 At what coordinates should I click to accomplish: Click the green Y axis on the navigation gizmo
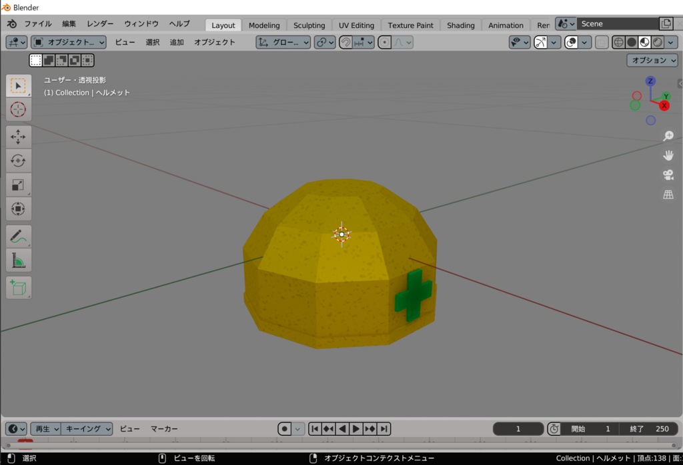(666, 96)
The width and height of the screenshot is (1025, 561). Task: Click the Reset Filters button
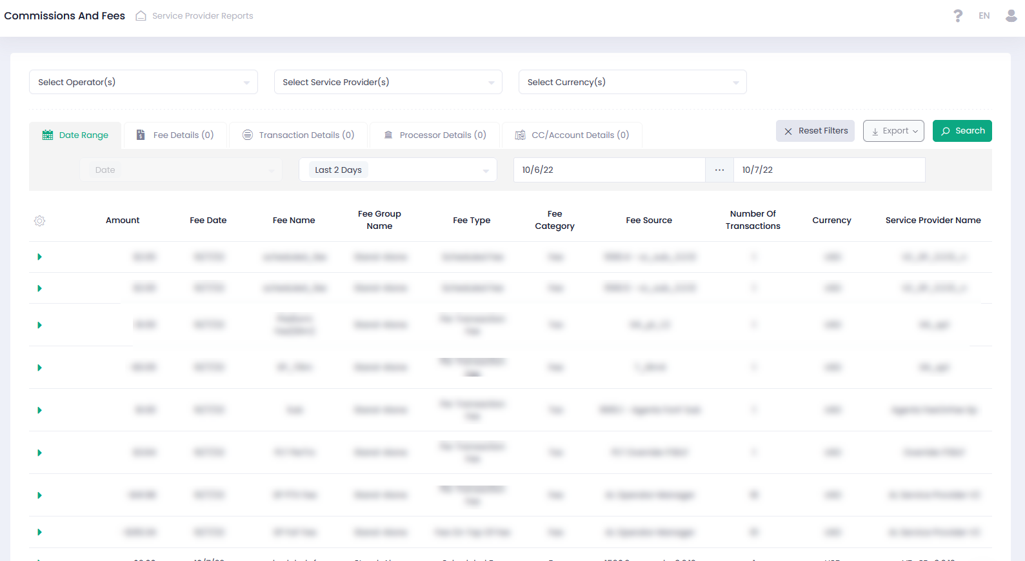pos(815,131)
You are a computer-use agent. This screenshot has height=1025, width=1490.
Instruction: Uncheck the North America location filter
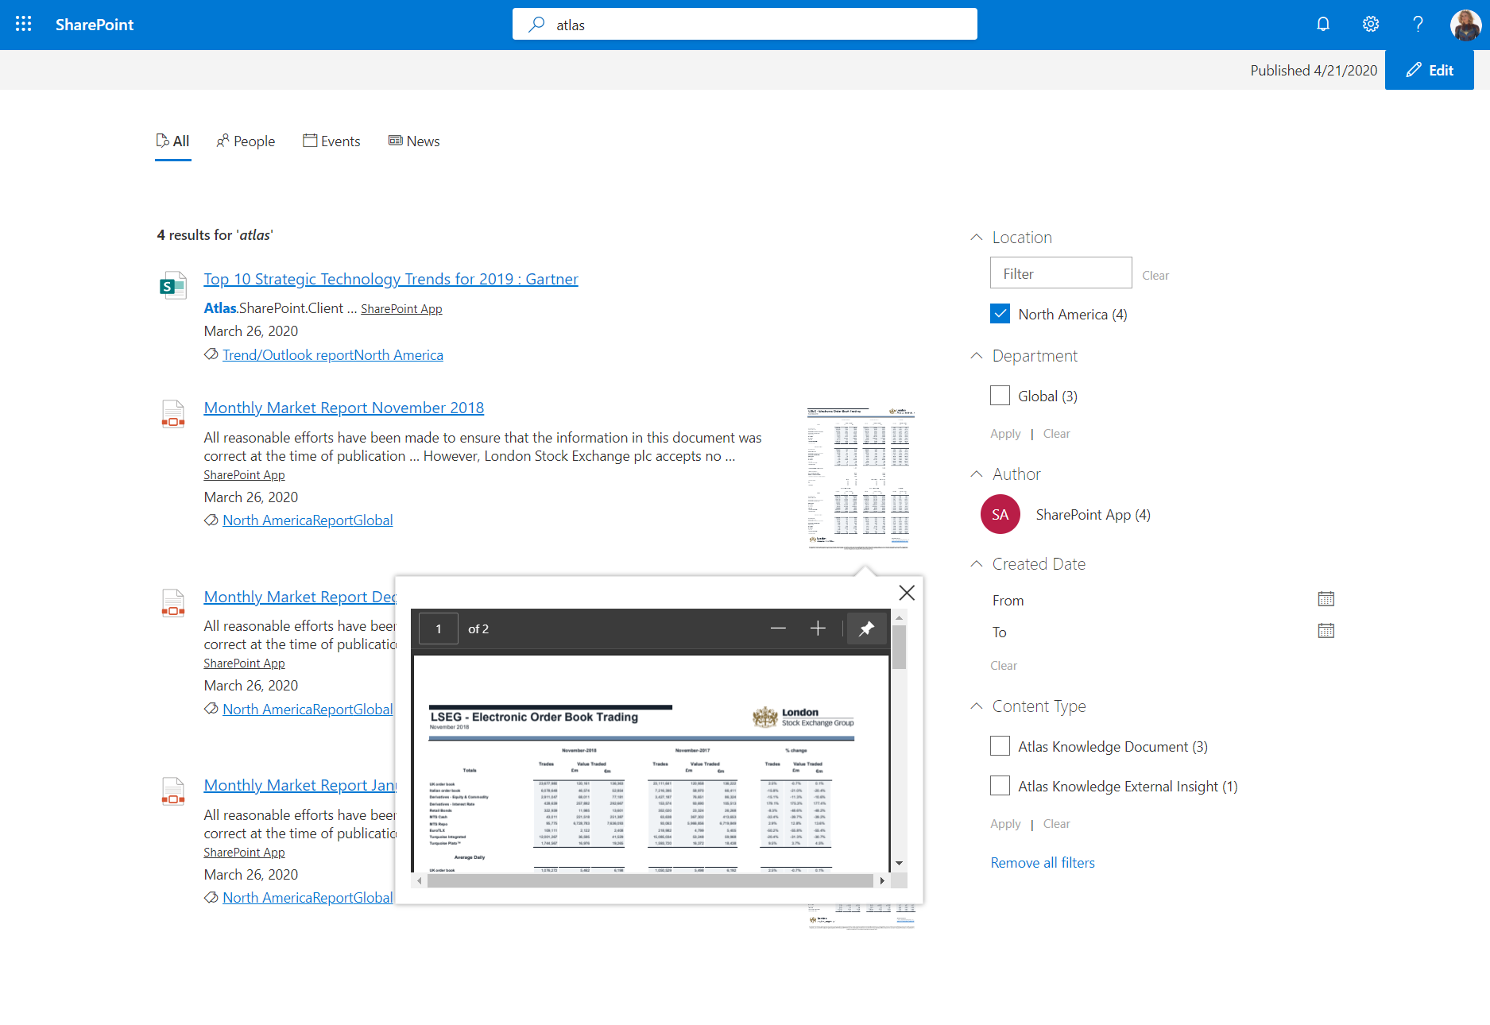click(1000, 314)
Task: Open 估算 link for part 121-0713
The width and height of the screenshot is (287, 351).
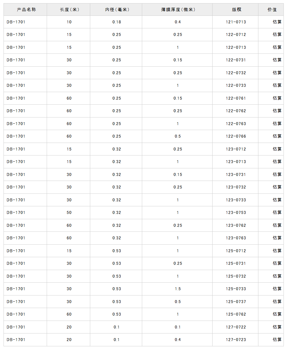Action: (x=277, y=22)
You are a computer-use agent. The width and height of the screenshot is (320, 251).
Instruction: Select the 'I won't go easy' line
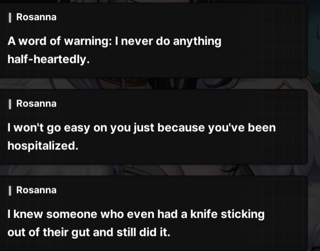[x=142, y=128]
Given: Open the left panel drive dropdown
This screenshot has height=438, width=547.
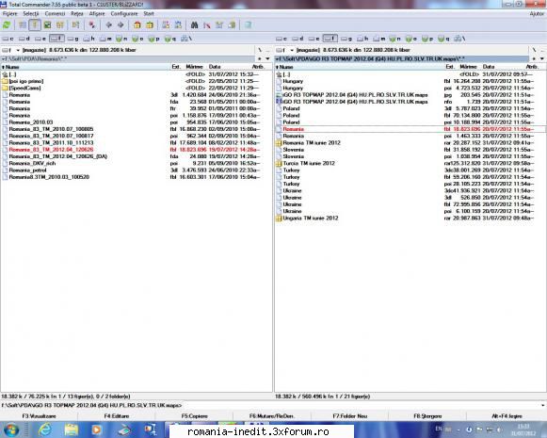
========================================================================
TASK OBJECTIVE:
Which lines of the entries above contain the word "This"? Copy each of them.

EXPECTED ANSWER:
You are a computer-use agent. This screenshot has height=1025, width=1490.
This screenshot has height=438, width=547.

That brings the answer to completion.